C++ Logo

sg15

Advanced search

Re: [isocpp-sg15] [isocpp-sg21] [isocpp-ext] A small request re the "new UB" concern, please

From: Joshua Berne <berne_at_[hidden]>
Date: Thu, 23 Oct 2025 18:30:13 -0400
On Thu, Oct 23, 2025 at 6:10 PM Ville Voutilainen via SG21 <
sg21_at_[hidden]> wrote:

> On Fri, 24 Oct 2025 at 01:05, Oliver Hunt via Ext <ext_at_[hidden]>
> wrote:
> > Is the issue that in observe mode in this case that these contract
> assertions turn into something like (pseudo code)
> >
> > if (p != nullptr) report();
> > if (!p->foo()) report();
> >
> > And the compiler is permitted to assume that `p->foo()` means that `p`
> is nonnull and back propagate that assumption forward or backwards through
> time?
> >
> > I had thought that the observable checkpoints were intended to act as a
> fence that prevented such optimization?
>
> The issue isn't such an optimization, but that the second check has
> UB. It won't propagate backwards, but it's still UB.
>

Yes, there is no concern with time travel optimizations, there are concerns
that people might observe all contract assertions and then be surprised by
their program's behavior after having been notified of the first violation.

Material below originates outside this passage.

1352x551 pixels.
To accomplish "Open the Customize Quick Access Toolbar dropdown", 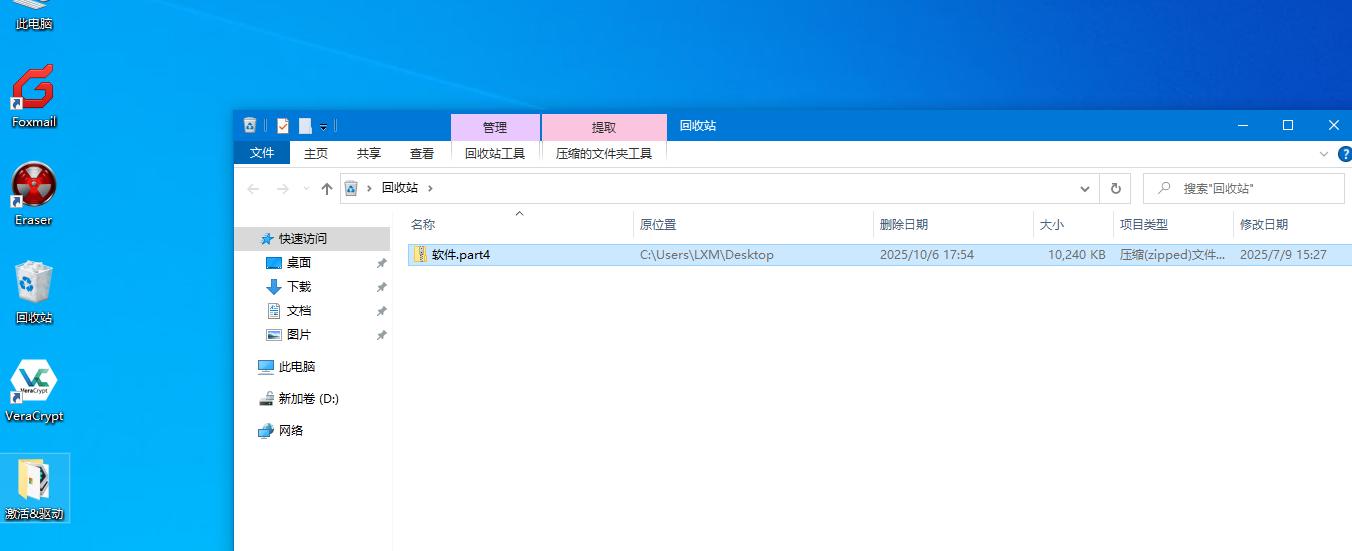I will pyautogui.click(x=324, y=126).
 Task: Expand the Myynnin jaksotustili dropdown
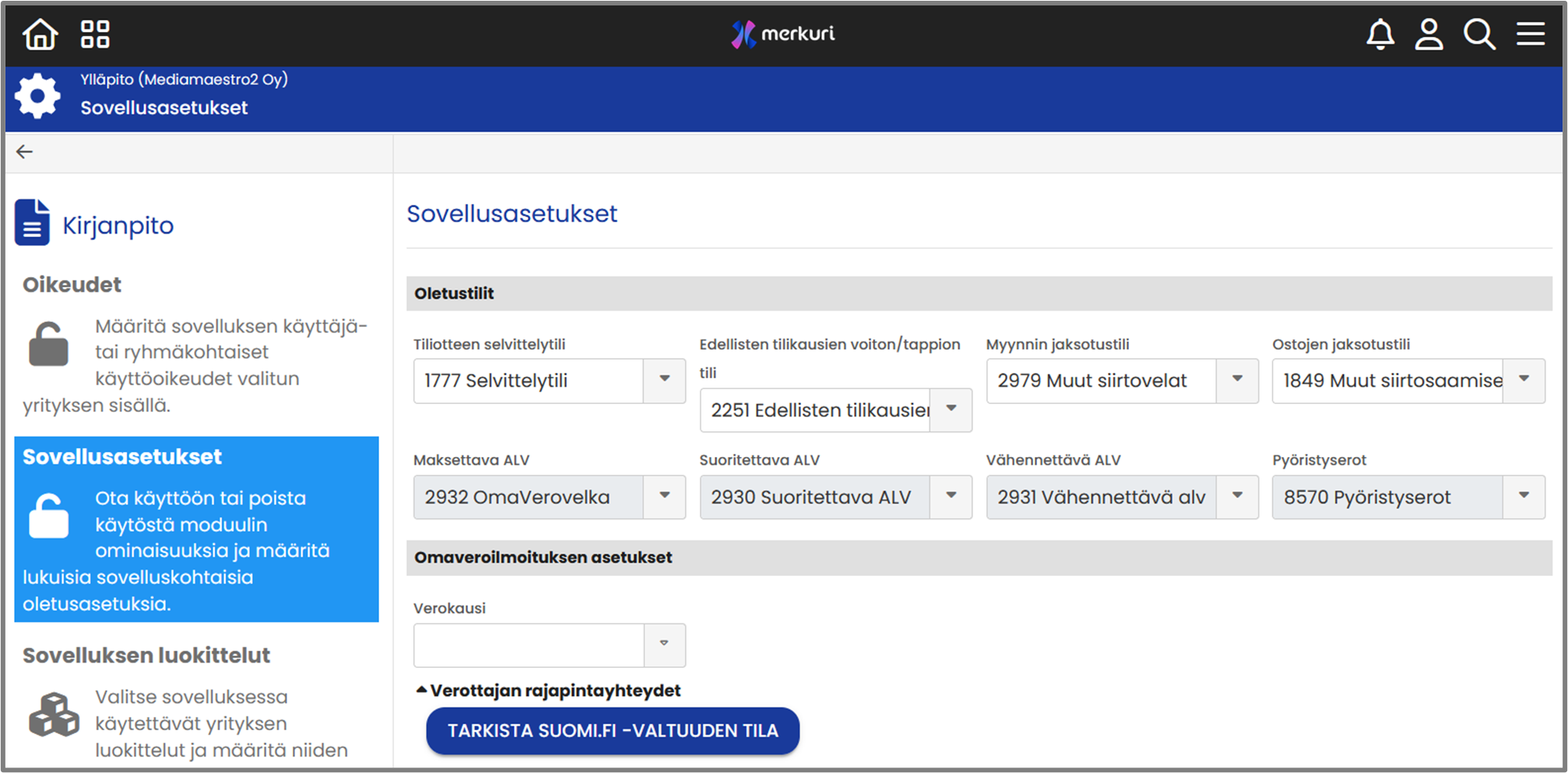coord(1236,380)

Observe gives one and only one promise: The first time a contract
violation is detected, your violation handler will be invoked.

After that, your program is *definitely* in a buggy state, by definition
--- you identified this buggy state by writing your contract assertion in
the first place. Observe might, potentially, if you write contract
assertions whose predicates have preconditions on the assumption that
earlier contract assertions must absolutely have been enforced, lead you to
violating the preconditions of those later contract assertions and thus
turning your contract on with observe "introduces UB".

Oh no. How scary. Pardon my sarcasm.

Notice how observe told you your program had a bug, and then your incorrect
program behavior after that notification changed into different incorrect
program behavior. That is life with programs with bugs. If you don't like
it, don't write programs with bugs, or don't deploy observe. Eventually,
I believe, you'll find the need for observe becomes essential as your
software evolves.

There's no need to write observe-safe code --- the above code isn't even
enforce-safe, because we all know that `p` may be a non-null but still
dangling pointer and then --- oh no --- the second contract assertion has
UB when evaluated. If you do want such things then just make every
expression have as wide a contract as possible (even though you'll never
get most of them to be completely wide).